FASTQ files must be compressed (decompressible with zcat
) unless you modify the STAR
command to handle uncompressed files. Multiple FASTQ files (or paired-end file pairs) can be provided for each sample and the reads will be combined into one BAM file per sample.
- The FASTA file for a reference genome, e.g.
Homo_sapiens.GRCh38.dna.primary_assembly.fa
. - A GTF file containing the gene, exon, and other annotations, compatible with the supplied reference genome.
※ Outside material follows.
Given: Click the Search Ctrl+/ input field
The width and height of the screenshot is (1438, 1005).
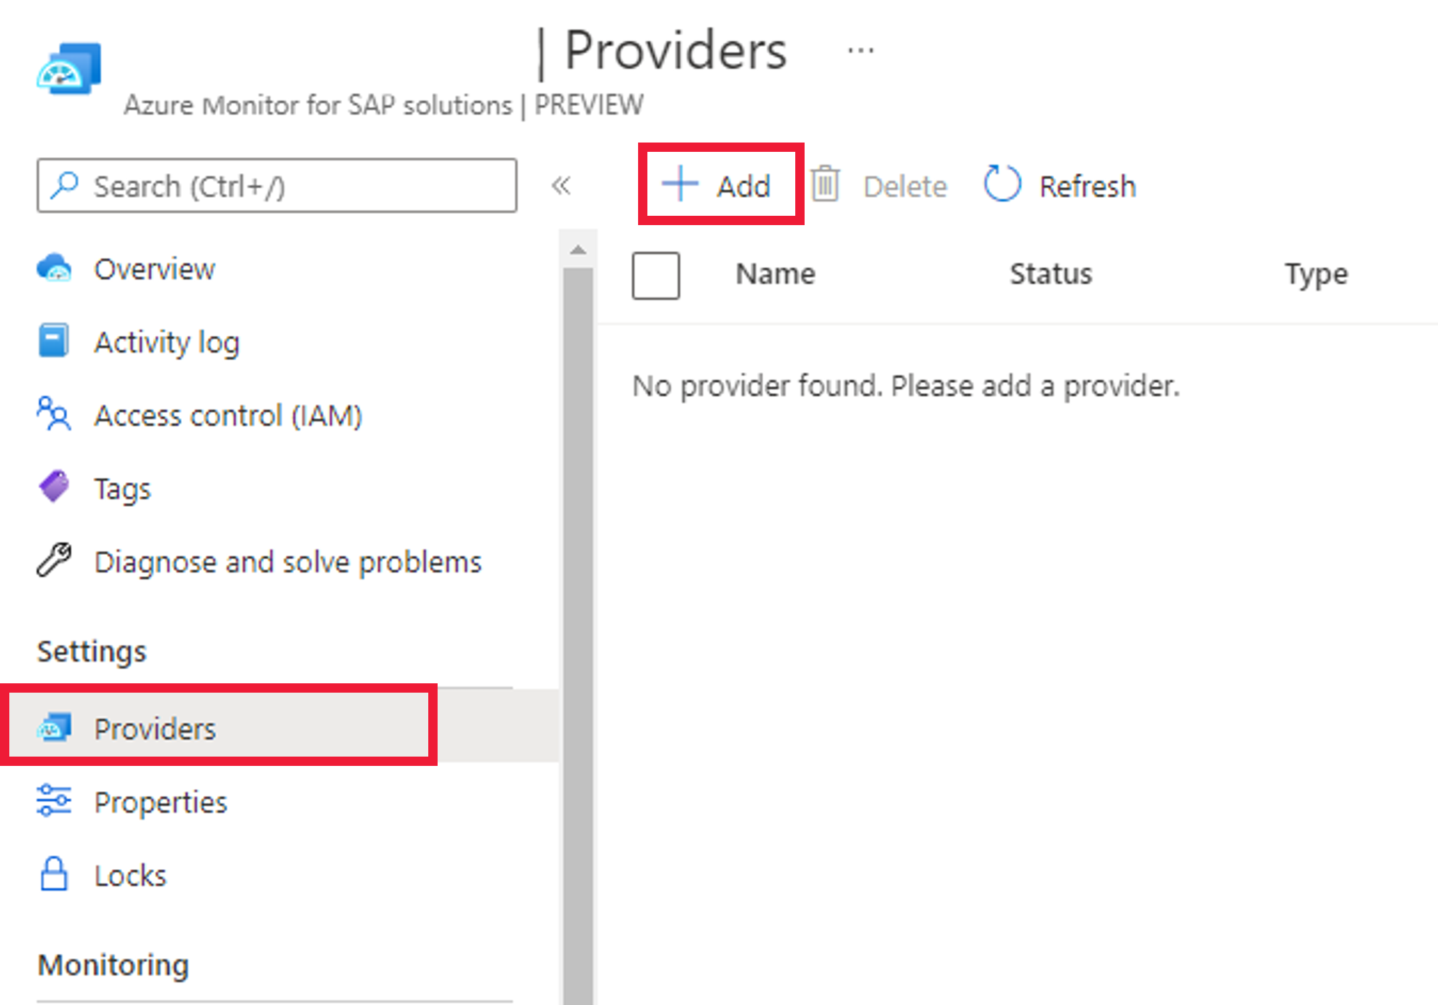Looking at the screenshot, I should tap(276, 186).
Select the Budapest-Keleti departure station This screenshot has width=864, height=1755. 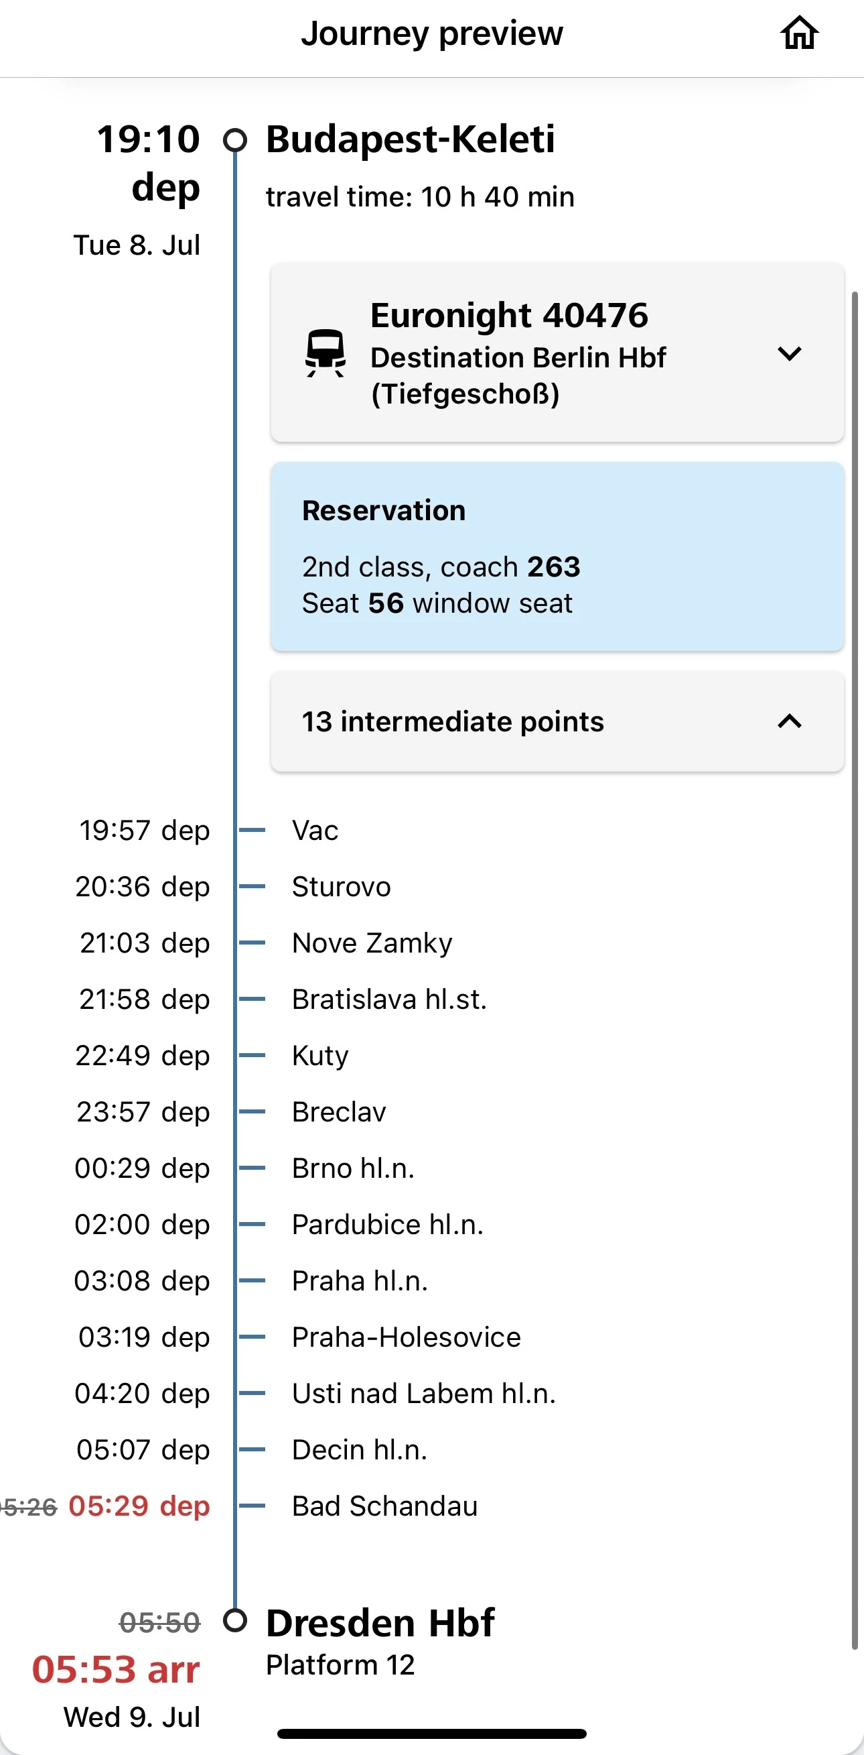tap(410, 140)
For example,
Homo_sapiens.GRCh38.106.gtf
. Any desired quality filtering should be done beforehand, e.g. including only transcripts validated by both Ensembl and HAVANA.
The phenotyping stage will result in phenotype tables (RNA phenotypes x samples) in output/unnorm/
, and normalized versions directly in output/
.
The BED files include four annotation columns, chr
, start
, end
, and phenotype_id
, followed by one column per sample containing the phenotype values. There may be one phenotype per gene (e.g. expression) or multiple (e.g. splicing), but in either case the coordinates indicate the transcription start site of the phenotype's gene. This ensures that the same cis-window variants are tested for all phenotypes of the same gene.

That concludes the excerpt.